**Podany tekst:**
+-------+

Czechy Europa

Czeska Szwajcaria. Piękne szlaki wśród skał i drzew

Czeska Szwajcaria potrafi być jak miłość od pierwszego wejrzenia. Wystarczy, że spojrzysz i już wiesz, że to właściwe miejsce i właściwy czas. Nie trzeba szukać dalej. Tu wystarczy tylko założyć dobre buty i zachwycać się widokami, które są w większości za darmo. Bo tak już jakoś się składa, że najpiękniejsze rzeczy w życiu są za darmo. 

Widok na Czeską Szwajcarię
Widok na Czeską Szwajcarię

Często w internecie spotkacie się z opisami Czeskiej Szwajcarii, które ograniczają się w zasadzie do dwóch głównych atrakcji. Zdaniem twórców części stron czy też blogów zobaczyć trzeba: symbol Czeskiej Szwajcarii czyli Prawcicką Bramę (z czeska to Pravčická Brána) oraz Wąwóz Edmunda.
I to prawda, że są to wspaniałe widokowo miejsca. Sęk w tym, że… jest tu dużo więcej do zobaczenia, bo czy na 80 kilometrach kwadratowych tak wspaniale ukształtowanych przez naturę, mogłyby być tylko dwa warte zobaczenia miejsca? A W ŻYCIU! 

Jakie są atrakcje Czeskiej Szwajcarii

Spis treści

Zatem jeśli odwiedzacie Park Narodowy Czeska Szwajcaria, musicie zobaczyć:

  • Wąwóz Edmunda (póki co zamknięty o czym poniżej),
  • Wąwóz Dziki i krótki spływ łódką
  • Pravcicką Bramę,
  • Małą Pravcicką Bramę,
  • Šaunštejn – dawny zamek na szczycie góry czyli,
  • Falkenštejn – drugie pozostałości zamku na szczycie góry
  • Jetrichowickie Ściany
  • drugi symbol czyli: Mariina Skála
  • Skały Krasnoludków (Trpasličí Jeskyně) małe, wesołe miejsce z krasnoludami
  • Hřensko – malownicza główna miejscowość i baza wypadowa na Czeską Szwajcarię

Od razu zaznaczę, że w trzy dni udało mi się niestety zobaczyć tylko część Czeskiej Szwajcarii. Jeśli chcecie poczytać bardziej dogłębny przewodnik, koniecznie zajrzyjcie do bloga Breaking The Borders. Na nim znajdziecie wiele mniej oczywistych, a przecież tak pięknych miejsc!

+-------+

**Dane źródłowe:**
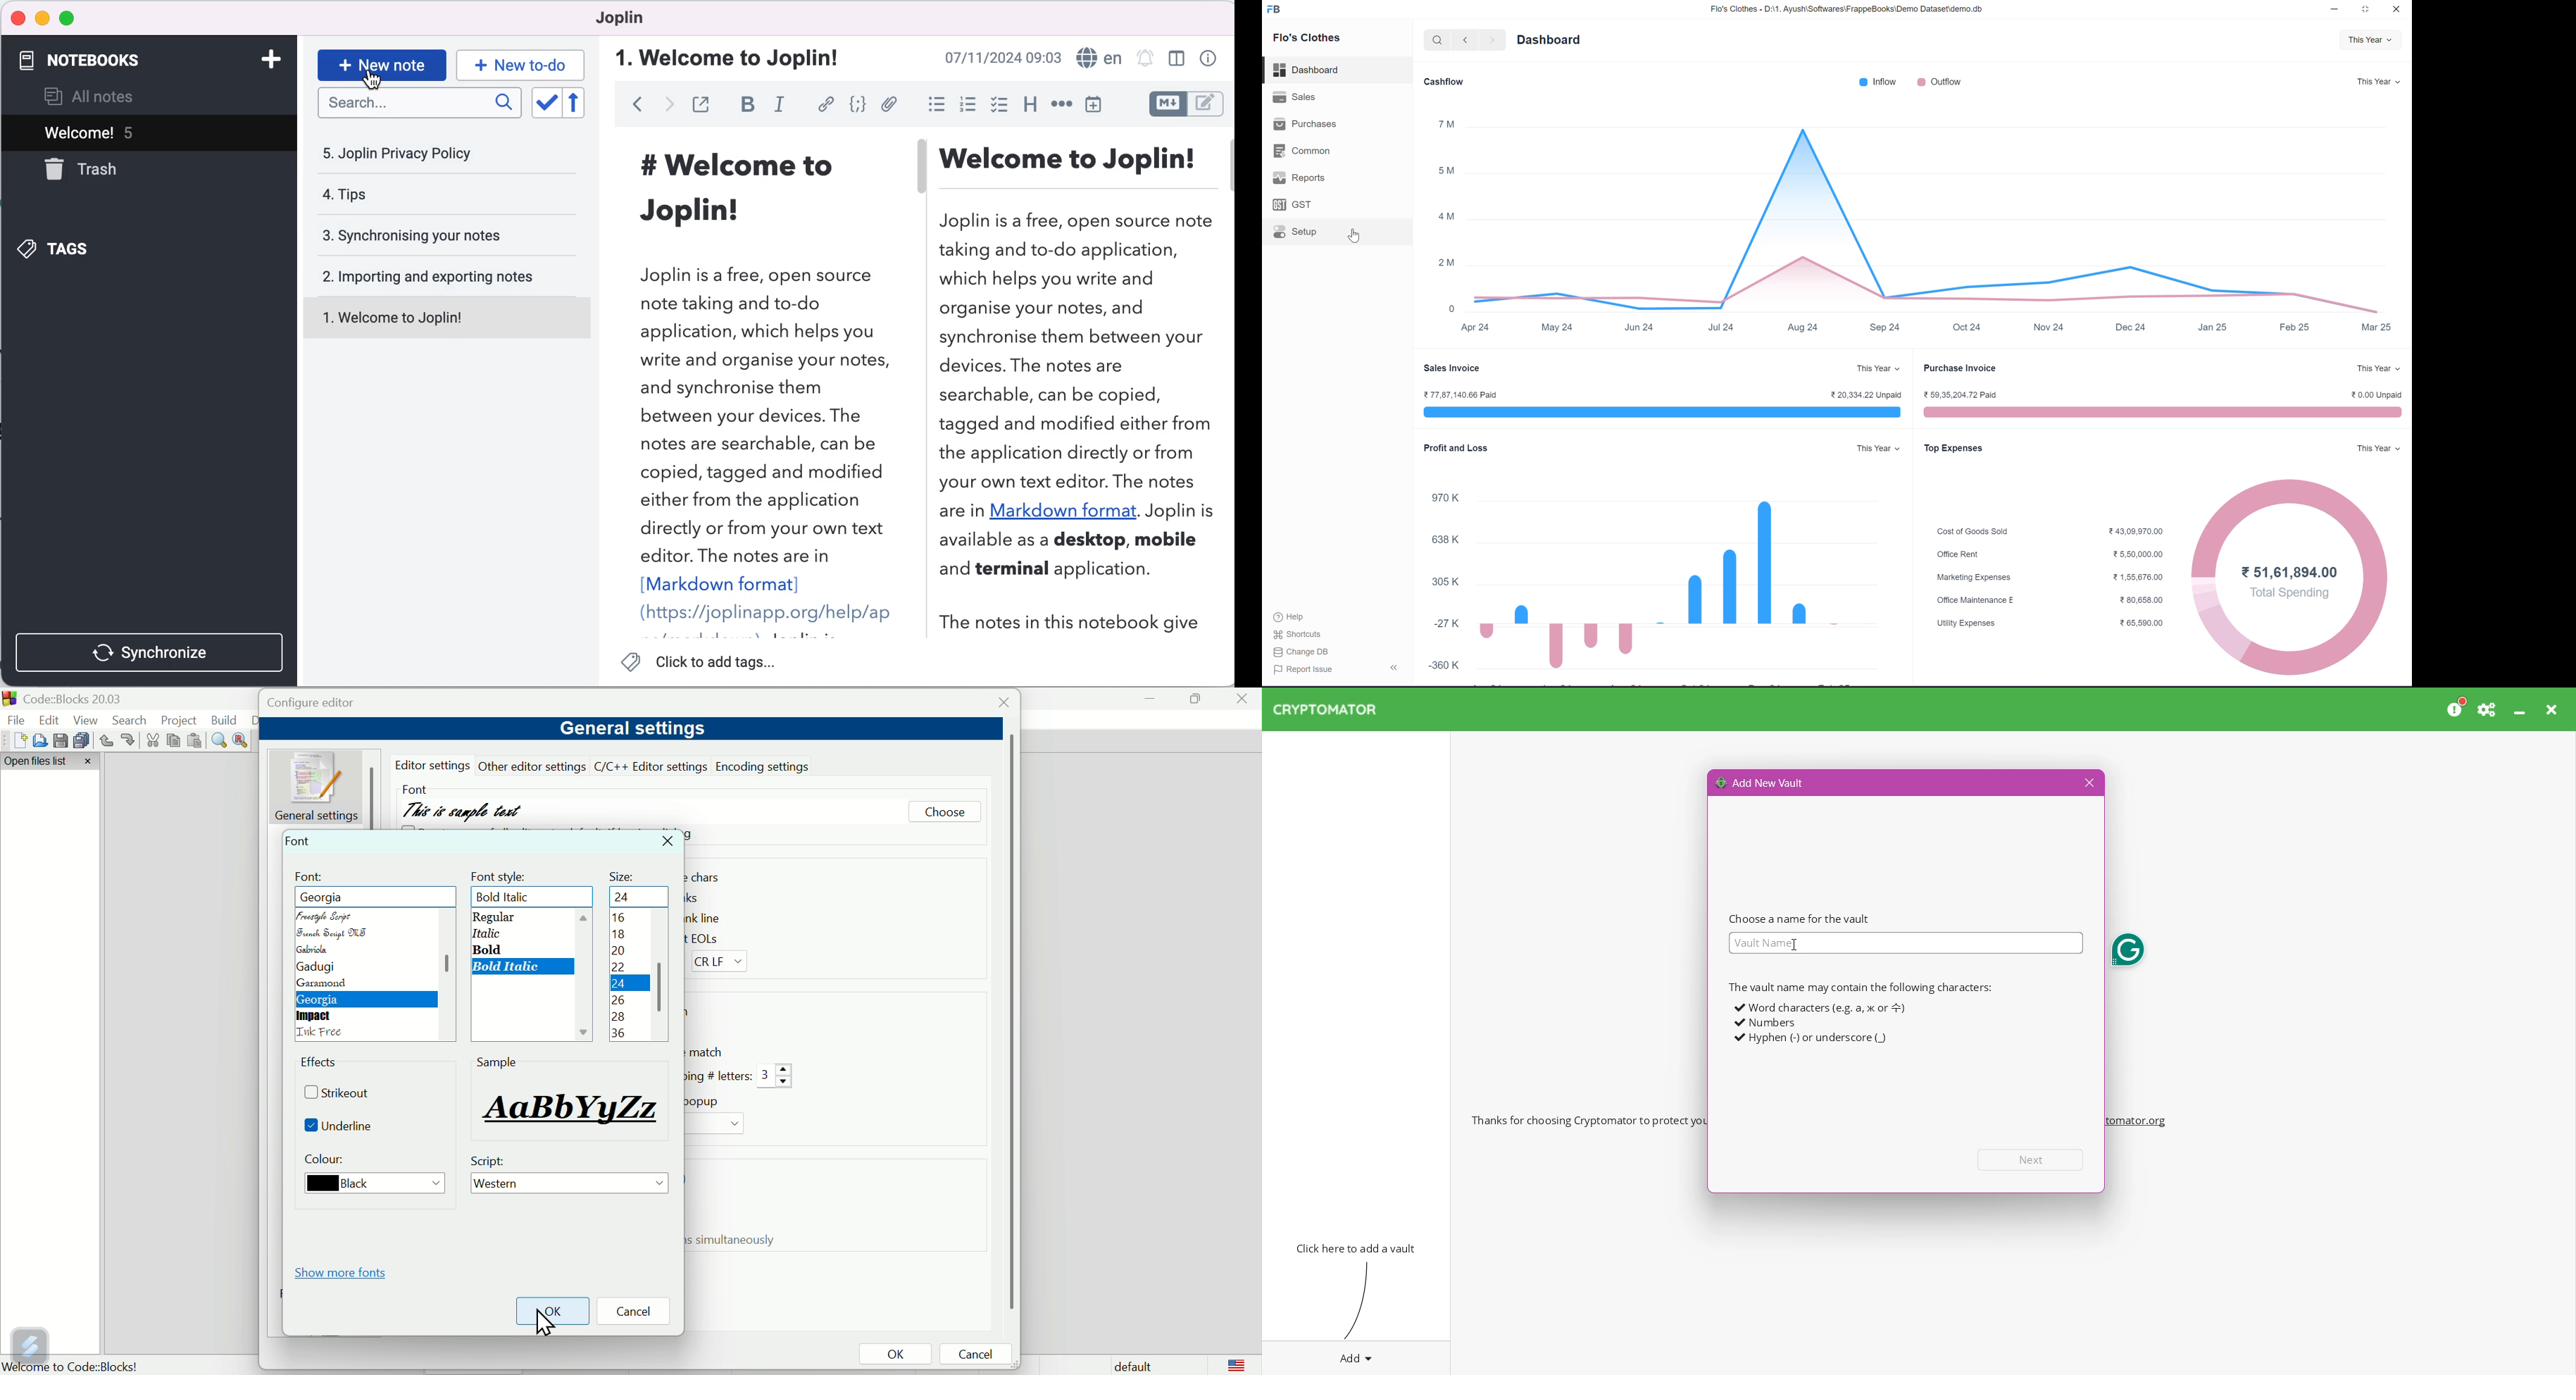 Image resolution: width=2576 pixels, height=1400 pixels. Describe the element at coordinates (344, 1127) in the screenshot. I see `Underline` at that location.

+-------+

**Zestaw zadań:**
A – Jak nazywa się miejscowość, którą tekst o Czeskiej Szwajcarii określa jako główną miejscowość i bazę wypadową na Czeską Szwajcarię?
B – Powtórz dosłownie fragment tekstu o Czeskiej Szwajcarii od słów „Czeska Szwajcaria potrafi” aż po słowa „oraz Wąwóz Edmunda.”.
C – Podejmij wątek tekstu o Czeskiej Szwajcarii i napisz jego dalszy ciąg od miejsca, w którym się kończy.
Wykaz nie ma żadnego związku z tekstem o Czeskiej Szwajcarii.

**Odpowiedzi:**
A – Hřensko.

B –
Czeska Szwajcaria potrafi być jak miłość od pierwszego wejrzenia. Wystarczy, że spojrzysz i już wiesz, że to właściwe miejsce i właściwy czas. Nie trzeba szukać dalej. Tu wystarczy tylko założyć dobre buty i zachwycać się widokami, które są w większości za darmo. Bo tak już jakoś się składa, że najpiękniejsze rzeczy w życiu są za darmo. 

Widok na Czeską Szwajcarię
Widok na Czeską Szwajcarię

Często w internecie spotkacie się z opisami Czeskiej Szwajcarii, które ograniczają się w zasadzie do dwóch głównych atrakcji. Zdaniem twórców części stron czy też blogów zobaczyć trzeba: symbol Czeskiej Szwajcarii czyli Prawcicką Bramę (z czeska to Pravčická Brána) oraz Wąwóz Edmunda.

C –
Poniżej zatem mój subiektywny przewodnik po atrakcjach Czeskiej Szwajcarii, to co da się zobaczyć w weekend lub intensywne trzy dni. Intensywne, bo to ponad 20km dziennie chodzenia.

Najpierw jednak mały wstęp, bo obecna Czeska Szwajcaria jest inna niż ta ponad rok temu i ta, którą znacie ze zdjęć. Wszystko przez ogromny pożar w roku 2022, który z jednej strony odsłonił malownicze skały, z drugiej spalił drzewa. Na szczęście rzecz jasna są też rejony, których kataklizm nie dosięgnął. 

Las w Czeskiej Szwajcarii
Las w Czeskiej Szwajcarii

Skąd nazwa Czeska Szwajcaria

Zacznijmy jednak od podstaw, bo warto wyjaśnić, skąd się wzięła nazwa Czeska Szwajcaria. Z Czech lub jak zdecydowali ostatni Czesi – z Czechii – do Szwajcarii jest daleko.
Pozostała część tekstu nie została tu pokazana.